Croquis & texte : Marc Vayer
I/III.
Les exilé·e·s, migrant·e·s, réfugié·e·s — appelez-les comme vous le
voulez – passent logiquement par le couloir historique des Alpes entre
la France et l’Italie. Entre les deux, le col de Montgenèvre est le
passage le plus bas, sans doute déjà emprunté dans les temps
préhistoriques, mais aussi par les Romains qui font démarrer là la Via
Domitia, la première route de l’Empire en Europe.
C’est
également le point de passage du grand pélerinage de Rome à Compostelle
qu’empruntent parfois des marcheurs convaincus. Mais quand on est « sur
le chemin », comment ne pas être sensible aux cohortes de silhouettes
tendus vers la passage avec une étape, souvent, par le refuge Fraternità
Massi d’Oulx[2] sur le versant italien ? Nourris, un peu reposés,
renseignés le mieux possible sur la suite du parcours, les exilé·e·s
partent alors le plus souvent en bus vers Clavière avant de finir à pied
les quelques kilomètres qui les séparent de la frontière.
En
ce mois d’octobre 2024, on a pu croiser des italiens aux abords de la tour médiévale
d’Oulx, Martina, Bepé et Piero qui tentent ici, par les biais
artistiques et plastiques, d’évoquer le sort de ces exilé·e·s. C’est
prêcher au milieu de beaucoup d’indifférence, même si un réseau efficace
de bénévoles assure, en opposition aux règles étatiques européennes,
un minimum de dignité citoyenne.
II/III.
Le poste frontière entre l’Italie et la France est placé en léger
contrebas du col de Montgenèvre. C’est à cet endroit précis que
convergent les exilé·e·s qui passent en France.

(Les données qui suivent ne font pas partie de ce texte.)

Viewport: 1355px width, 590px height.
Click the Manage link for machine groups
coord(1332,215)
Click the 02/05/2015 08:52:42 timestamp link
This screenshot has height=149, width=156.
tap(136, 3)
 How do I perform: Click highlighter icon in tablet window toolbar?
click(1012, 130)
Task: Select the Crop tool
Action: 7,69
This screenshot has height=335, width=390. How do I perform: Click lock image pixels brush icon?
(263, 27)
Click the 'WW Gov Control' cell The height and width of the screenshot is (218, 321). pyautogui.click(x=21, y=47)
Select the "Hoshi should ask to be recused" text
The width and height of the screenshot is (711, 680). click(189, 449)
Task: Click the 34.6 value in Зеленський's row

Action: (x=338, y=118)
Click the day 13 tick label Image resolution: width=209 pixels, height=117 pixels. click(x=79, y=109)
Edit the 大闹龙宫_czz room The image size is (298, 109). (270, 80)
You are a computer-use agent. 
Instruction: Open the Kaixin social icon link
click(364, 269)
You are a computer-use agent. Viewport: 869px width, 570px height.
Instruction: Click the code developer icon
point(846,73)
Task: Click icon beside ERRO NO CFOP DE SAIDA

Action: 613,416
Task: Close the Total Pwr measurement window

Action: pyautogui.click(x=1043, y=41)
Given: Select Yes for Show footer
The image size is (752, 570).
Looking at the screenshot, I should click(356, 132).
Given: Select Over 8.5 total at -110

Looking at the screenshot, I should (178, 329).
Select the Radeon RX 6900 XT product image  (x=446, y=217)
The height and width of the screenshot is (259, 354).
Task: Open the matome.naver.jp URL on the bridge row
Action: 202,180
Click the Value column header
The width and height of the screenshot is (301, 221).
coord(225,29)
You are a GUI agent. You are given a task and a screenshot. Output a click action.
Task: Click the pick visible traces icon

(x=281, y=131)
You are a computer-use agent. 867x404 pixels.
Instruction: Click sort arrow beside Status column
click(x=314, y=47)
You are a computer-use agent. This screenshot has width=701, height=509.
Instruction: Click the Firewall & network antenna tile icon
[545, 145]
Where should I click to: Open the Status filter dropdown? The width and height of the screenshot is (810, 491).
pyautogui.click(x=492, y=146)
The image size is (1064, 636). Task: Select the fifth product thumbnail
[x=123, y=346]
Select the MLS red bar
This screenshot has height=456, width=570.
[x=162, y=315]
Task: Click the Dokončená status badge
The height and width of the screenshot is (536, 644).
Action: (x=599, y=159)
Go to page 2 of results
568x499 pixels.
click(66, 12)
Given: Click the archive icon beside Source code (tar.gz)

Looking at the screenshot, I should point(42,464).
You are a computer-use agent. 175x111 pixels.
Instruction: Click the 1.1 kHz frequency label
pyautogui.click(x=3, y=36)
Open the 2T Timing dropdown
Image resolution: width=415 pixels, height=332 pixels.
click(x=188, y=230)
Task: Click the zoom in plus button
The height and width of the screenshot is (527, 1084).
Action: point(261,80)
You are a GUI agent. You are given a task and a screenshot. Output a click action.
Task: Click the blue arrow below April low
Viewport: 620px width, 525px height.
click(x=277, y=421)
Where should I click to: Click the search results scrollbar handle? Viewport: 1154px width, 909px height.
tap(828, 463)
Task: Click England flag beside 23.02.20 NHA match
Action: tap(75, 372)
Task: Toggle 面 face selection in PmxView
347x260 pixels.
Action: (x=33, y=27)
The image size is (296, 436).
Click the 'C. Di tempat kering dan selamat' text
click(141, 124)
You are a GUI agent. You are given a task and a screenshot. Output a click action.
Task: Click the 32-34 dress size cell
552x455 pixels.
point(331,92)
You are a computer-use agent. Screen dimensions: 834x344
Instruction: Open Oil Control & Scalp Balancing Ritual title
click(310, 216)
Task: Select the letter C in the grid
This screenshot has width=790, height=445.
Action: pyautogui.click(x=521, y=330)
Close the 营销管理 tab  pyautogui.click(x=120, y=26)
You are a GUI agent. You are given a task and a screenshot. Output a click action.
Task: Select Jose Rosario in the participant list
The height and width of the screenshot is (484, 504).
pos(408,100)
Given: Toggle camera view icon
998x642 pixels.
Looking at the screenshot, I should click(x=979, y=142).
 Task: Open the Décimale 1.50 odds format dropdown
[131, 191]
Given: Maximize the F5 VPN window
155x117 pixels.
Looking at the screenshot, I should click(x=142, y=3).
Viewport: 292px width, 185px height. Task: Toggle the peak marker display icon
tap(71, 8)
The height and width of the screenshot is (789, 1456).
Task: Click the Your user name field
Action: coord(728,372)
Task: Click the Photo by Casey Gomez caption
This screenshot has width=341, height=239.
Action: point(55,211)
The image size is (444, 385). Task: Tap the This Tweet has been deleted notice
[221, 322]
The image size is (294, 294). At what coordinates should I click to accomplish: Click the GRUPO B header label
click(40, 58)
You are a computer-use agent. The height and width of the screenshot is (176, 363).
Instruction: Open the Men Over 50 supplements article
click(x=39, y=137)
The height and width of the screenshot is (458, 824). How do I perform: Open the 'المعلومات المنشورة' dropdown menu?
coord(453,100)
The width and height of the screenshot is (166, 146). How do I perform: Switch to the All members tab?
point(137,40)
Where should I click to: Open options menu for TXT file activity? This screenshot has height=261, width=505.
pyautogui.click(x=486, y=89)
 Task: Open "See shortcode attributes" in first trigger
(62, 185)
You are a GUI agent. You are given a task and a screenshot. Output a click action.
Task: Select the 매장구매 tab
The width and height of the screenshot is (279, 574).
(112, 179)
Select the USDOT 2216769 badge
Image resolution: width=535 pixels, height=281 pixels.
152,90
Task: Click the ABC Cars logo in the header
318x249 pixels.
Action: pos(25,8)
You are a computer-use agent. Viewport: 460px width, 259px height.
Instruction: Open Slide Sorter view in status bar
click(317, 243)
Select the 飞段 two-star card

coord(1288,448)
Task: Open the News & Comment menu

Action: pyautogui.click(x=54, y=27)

Depuis les accords de
Schengen en 1995, le passage est censément « sans contrôle » à
l’intérieur de « l’espace européen ».
C’est
effectivement le cas actuellement, nous sommes en octobre 2024. Depuis
février, les exilé·e·s ne sont plus contrôlés ni refoulés. Iels
s’arrêtent à la petite cahute sur le route et les autorités françaises
enregistrent les demandes d’asile et permettent d’entrer sur le
territoire. C’est une exception sur la frontière française qui tient à
ce que le préfet actuel des Alpes-Maritimes se soumet aux injonctions du
Tribunal Administratif qui avait annulé nombre de décisions répressives
en ce début d’année. Souhaitons que cela dure...
C’est
un obstacle de moins, par exemple, pour les groupe d’iraniens et
d’irakiens que nous avons rencontrés, et qui ne savaient pas comment
continuer après la frontière. Après moult explications dans un anglais
gloubi-boulga, certains réussissent à prendre la navette du soir,
d’autres choisissent de marcher sur les quinze kilomètres de route en
lacets pour descendre sur Briançon. Nous les dépassons, colonne de
nouveau épuisée de réfugié·e·s qui atteindront peut-être le refuge
solidaire de Briançon avant la nuit.
III/III.
Le refuge solidaire[3] de Briançon est un havre provisoire pour les
exilé·e·s en transit vers d’autres contrées, le reste de la France, mais
le plus souvent l’Angleterre ou les pays du Nord de l’Europe. Après de
nombreuses années d’empêchements, d’hostilités institutionnelles,
d’épisodes intenséments répressifs, une partie de cette ancienne
clinique semble être devenue un lieu pérenne, avec des permanent·e·s et
une pléïade de bénévoles dont nous fîmes parti quelques jours.
Avec
les six permanents de la structure, il faut seize bénévoles par jour
pour que ça tourne. Les exilé·e·s peuvent rester ici 3 jours et 3 nuits
inconditionnellement. Ils se reposent, se nourrissent, s’équipent, réparent leurs maigres biens si nécessaire,
participent aux tâches quotidiennes et à de courts ateliers s’ils le souhaitent, s’informent sur leurs droits et sur les conditions
matérielles pour la suite de leur voyage.
Le
refuge sur leur chemin est une goutte d’eau sur un long parcours
piégé. Les bénévoles travaillent avec humilité dans ce contexte,
conscients du caractère provisoire de leur aide, car, comme aime à le
rappeler Moon, un des permanents du lieu, en citant Hannah Arendt qui
parlait de sa propre situation de réfugiée[4] : « Au moment même où
nous sommes sauvés, nous nous sentons humiliés. Au moment même où nous
sommes aidés, nous nous sentons rabaissés ».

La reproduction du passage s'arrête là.